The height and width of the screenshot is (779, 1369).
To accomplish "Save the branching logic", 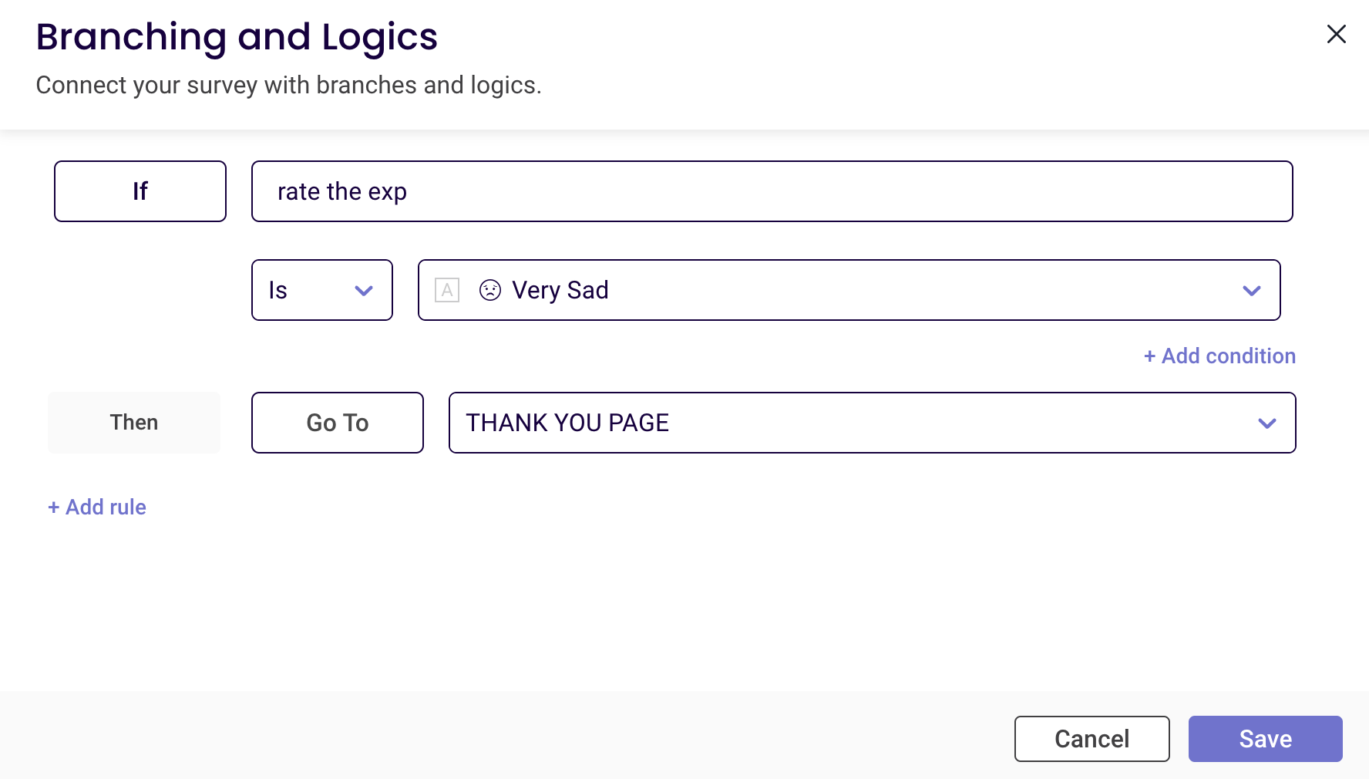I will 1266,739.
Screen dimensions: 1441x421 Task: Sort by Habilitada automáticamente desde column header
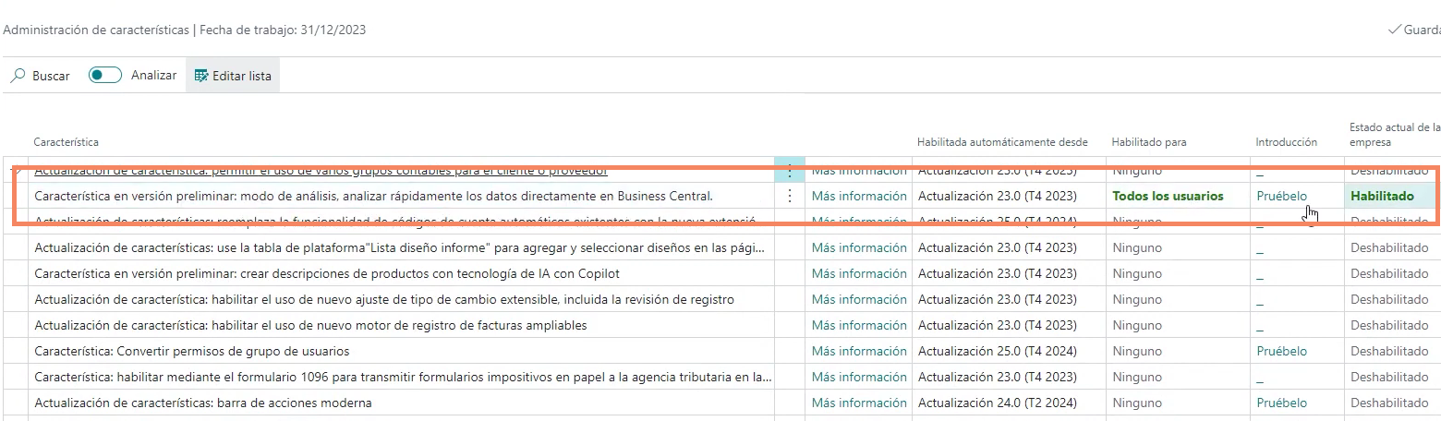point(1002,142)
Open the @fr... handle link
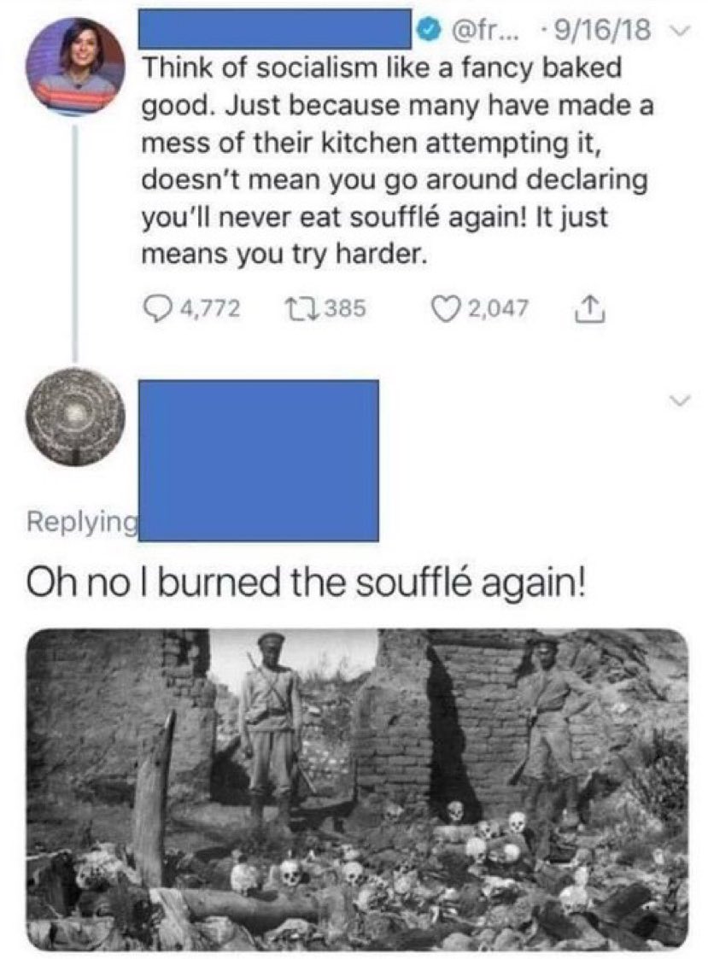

▶ _Goal of the exercise_: Copy exactly, please, every line from the one holding "Screen dimensions: 1441x421" through the last line of the data, both ends included, and no pictures.

▶ _Output for this exercise_:
Screen dimensions: 1441x421 Task: Sort by Habilitada automáticamente desde column header
point(1002,142)
Open the @fr... handle link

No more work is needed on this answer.